A popular culture of Human
One of the milestone achievements of the United Nations in its 60 years of existence is the creation of a comprehensive body of human rights law, which, for the first time in history, provides us with a universal and internationally protected code of human rights. All nations can subscribe to it; all people can aspire to it. Not only has the organisation defined a broad range of internationally accepted rights — economic, social and cultural, as well as political and civil rights — it has also established mechanisms with which to promote and protect these rights and assist governments in carrying out their responsibilities.
The foundations of this body of law are the United Nations Charter and the Universal Declaration of Human Rights, adopted by the General Assembly in 1948. Since then, the UN has gradually expanded human rights law to encompass specific standards for women, children, disabled persons, minorities, migrant workers and other vulnerable groups. Rights have been extended through ground-breaking General Assembly decisions that have gradually established their universality, indivisibility and inter-relatedness with development and democracy.
The culture of human rights derives its greatest strength from the informed expectations of each individual.

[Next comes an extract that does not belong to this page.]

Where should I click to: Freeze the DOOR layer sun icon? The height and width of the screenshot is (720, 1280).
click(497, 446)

While the responsibility for the protection of human rights lies with states, the understanding, respect and expectation of rights by each individual is what gives them their daily resilience.

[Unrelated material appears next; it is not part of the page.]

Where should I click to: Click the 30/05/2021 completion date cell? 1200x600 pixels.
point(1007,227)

The culture of human rights must be a popular culture if it is to withstand the blows that will inevitably come and if it is to be truly owned at the national and sub-national levels. Education is the word we use to describe this process, and it deserves more attention. Everyone — international organisations, national institutions, courts, civil society organisations, media agencies and every individual member of society — must work harder at communicating the human rights story through all available means.
The significance of teaching human rights cannot be stressed enough. Human rights education is essential to the realisation of human rights and fundamental freedoms. Carefully designed training, dissemination and information programmes can have a catalytic effect on national, regional and international initiatives to promote and protect human rights and prevent human rights violations. But human rights education should involve more than the provision of information. It should constitute a comprehensive, life-long process by which people at all levels of development and in all societies learn respect for the dignity of others.
Human rights education is key to changing attitudes and behaviour based on racism, racial discrimination, xenophobia and related intolerance and to promoting tolerance and respect for diversity. One cannot overemphasise these values which are enshrined in the UN Charter and in the international organisation’s cherished objectives.
Every society needs shared values: for our global society, respect for equal human rights is that value. We may have different religions, different languages and skin colours — but we all belong to one human race. We are part of the same human family — and when one part of that family does well, we all do better.
India has been a close partner of the UN in supporting human rights and its related systems. Even in 1948, India took an active part in the drafting of the Universal Declaration on Human Rights, and it is a signatory to the six core human rights covenants. India has advocated an integrated approach that gives equal emphasis to all human rights, based on their indivisibility and universality, which reinforces the relationship between democracy, development, human rights and international cooperation for development.
India is also one of the world’s biggest laboratories for human rights education. The study of human rights is being integrated in the formal school system from the secondary level. From none nearly a decade or so ago, today the national University Grants Commission of India supports human rights courses in as many as 50 colleges in 26 universities. The courts, educated and aware of international obligations to human rights jurisprudence, are increasingly adjudicating cases with a pro-human rights vision. The media and a wide array of NGOs are alert to human rights violations. As a result of all this, human rights awareness is growing in India.
The next challenge is the frontier of human rights jobs. Human rights graduates, empowered with new degrees and with new knowledge and skills, will seek new opportunities and demand integration in the workplace. Just like psychological counsellors or human resource specialists are today mainstreamed in an array of professions — jobs for human rights specialists will be the next frontier.